Festival Pause Guitare 2013 – Iggy & The Stooges
Une première partie qui surprend : BB Brunes… Et Pete Doherty pour faire le pont. Le crooner destroy donne un concert folk à la grâce inattendue. Accompagnée d’une violoniste, ce Carl Barât avec archet amène un contrepoint intéressant. Pete chante des balades signées The Libertines, et alterne avec ses compo solo. Flanquée des deux danseuses en tutus lamés or qui tournoient autour de lui, le chanteur fredonne un What Katie did avec douceur et talent. Pete Doherty n’est pas un junkie, c’est d’abord un musicien made in England, qui prend la lumière de la scène comme peu en sont capables. Bercé, le public attend le clou de la soirée avec une certaine appréhension. Aussi doué soit-il, Pete ne nous a pas préparés à ce qui nous attend.
No crescendo
Des balances, réglages de micro pour l’iguane, tout ça semble durer une heure. Il s’avance, torse nu, cheveu droit, rictus malicieux et inquiétant, Iggy. Ça commence fort, pas de répit, ni de crescendo, le groupe balance un Raw Power d’entrée de jeu. Première claque. L’énergie destructrice est toujours là. Difficile d’écrire sur un moment qui ne semble plus tout a fait réel après l’avoir vécu. On avait tout entendu avant d’y aller « Ah ! Tu crois qu’il viendra avec sa canne ? » « Ce bon vieux Iggy, il a quoi maintenant ? 80 ans ?? ». Foutaises, le no future du punk s’incarne en lui, point. On se tient à un mètre de la scène, et on voudrait lui dire merci d’être resté en vie pour cette génération qui désespère d’écouter des morts, avec la nostalgie d’une époque qu’elle n’a jamais vécue. Raw Power donc, mais aussi Gimme danger, I’m sick of you, Search and destroy, I wanna be your dog, No fun…Hystérie et exultation collective, inédite.

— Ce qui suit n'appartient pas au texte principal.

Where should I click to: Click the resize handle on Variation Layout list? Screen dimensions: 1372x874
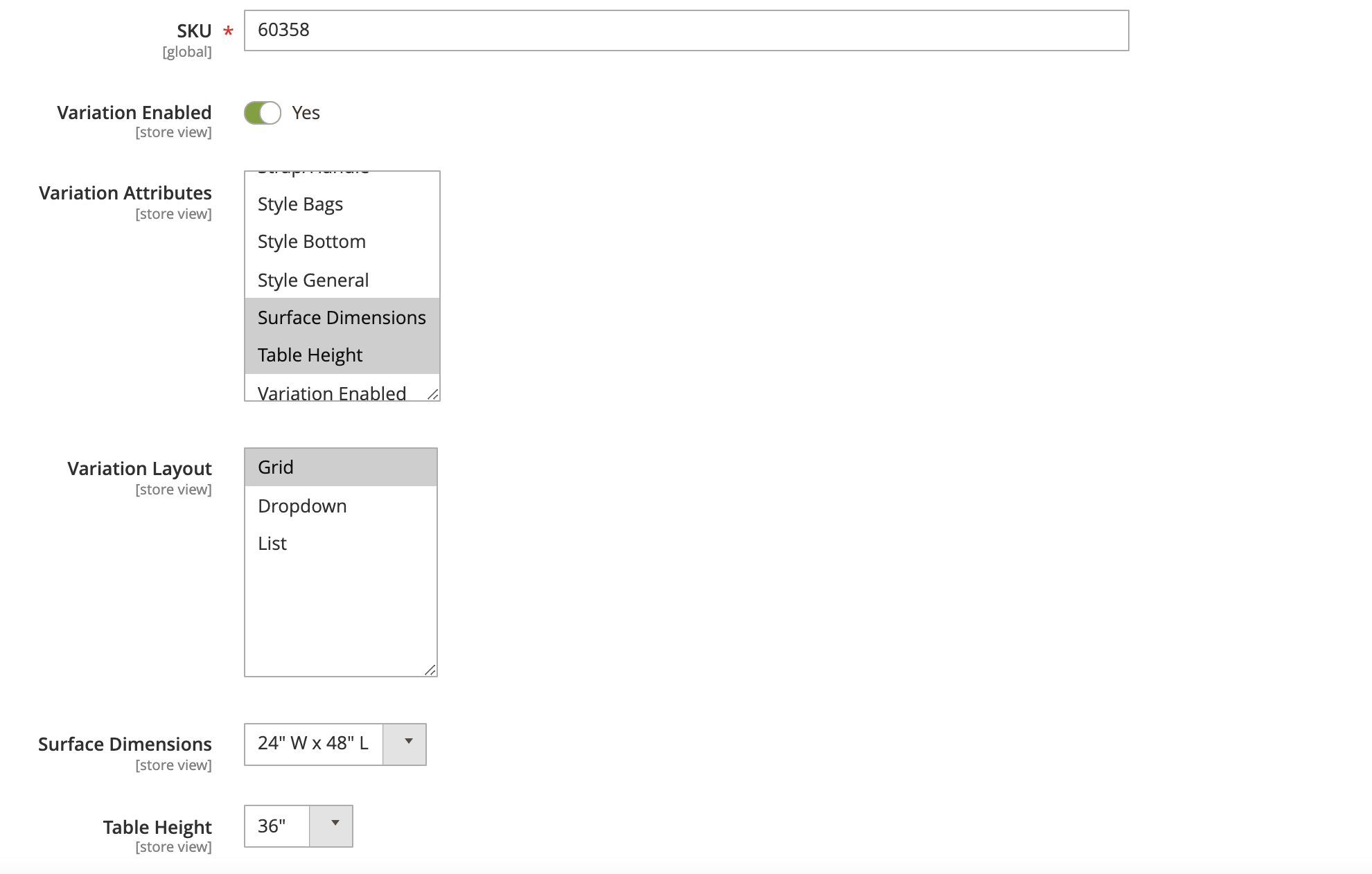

Ces 5’000 personnes pourraient mourir là, juste après ce set d’anthologie. La voix grave, caverneuse et jouissive d’Iggy envoûte la fosse affamée de son. Il danse, saute, déploie sa gestuelle désarticulée, et derrière, ni déambulateur ni canne non plus : des fous, des punks. Une pensée pour Pacadis, critique punk, qui après son premier concert des Stooges signait religieusement « Alain Gimme Danger Pacadis ». On comprend mieux. L’ambiance Woodstock du début du festival s’amplifie. Le groupe joue d’un son rude, parfait.
Drogué de la scène
Il fait 50 degrés, et tout le monde s’en fout, ne peut s’arrêter de bouger frénétiquement la tête d’avant en arrière, avant, arrière. Mais d’un coup, le groupe salue et quitte la scène. Cauchemar. Ils ne peuvent pas nous laisser comme ça, baigner dans notre sueur générée par et pour eux. Impossible. On crie, on hurle, puis, quelques voix se lancent… « Iggy ! Iggy ! Iggy ! ». Bientôt, c’est toute la foule qui se transforme en groupie prépubère et braille en cœur le nom de l’idole. Charmé, il revient. Il fait des coucous, sourit et grimace à la fois, heureux de se voir ainsi aimé. S’il est drogué, c’est surtout à ça. Il fait mine d’attraper nos cris, et s’en habille. Il fait le con, il aime trop ça. Il offre « The passenger », la donne en pâture aux chiens aboyant. Le rappel dure, dure encore. Deuxième départ, toujours aussi intolérable. « Les Larbins » reviennent, et cette fois, embrayent sur une chanson du dernier album, Sex and Money. Relancé, Iggy nous parle : « This is a song I wrote before I was Iggy. I was very unhappy and I wanted to die…So it’s called Open up and bleeeeeeed ». Même s’il ne s’ouvre plus les veines sur scène comme en 68′, l’interprétation reste intense. L’intensité même du concert est à son apogée, et fini. Le concert du siècle ? On est en 2013, alors oui, sans hésiter.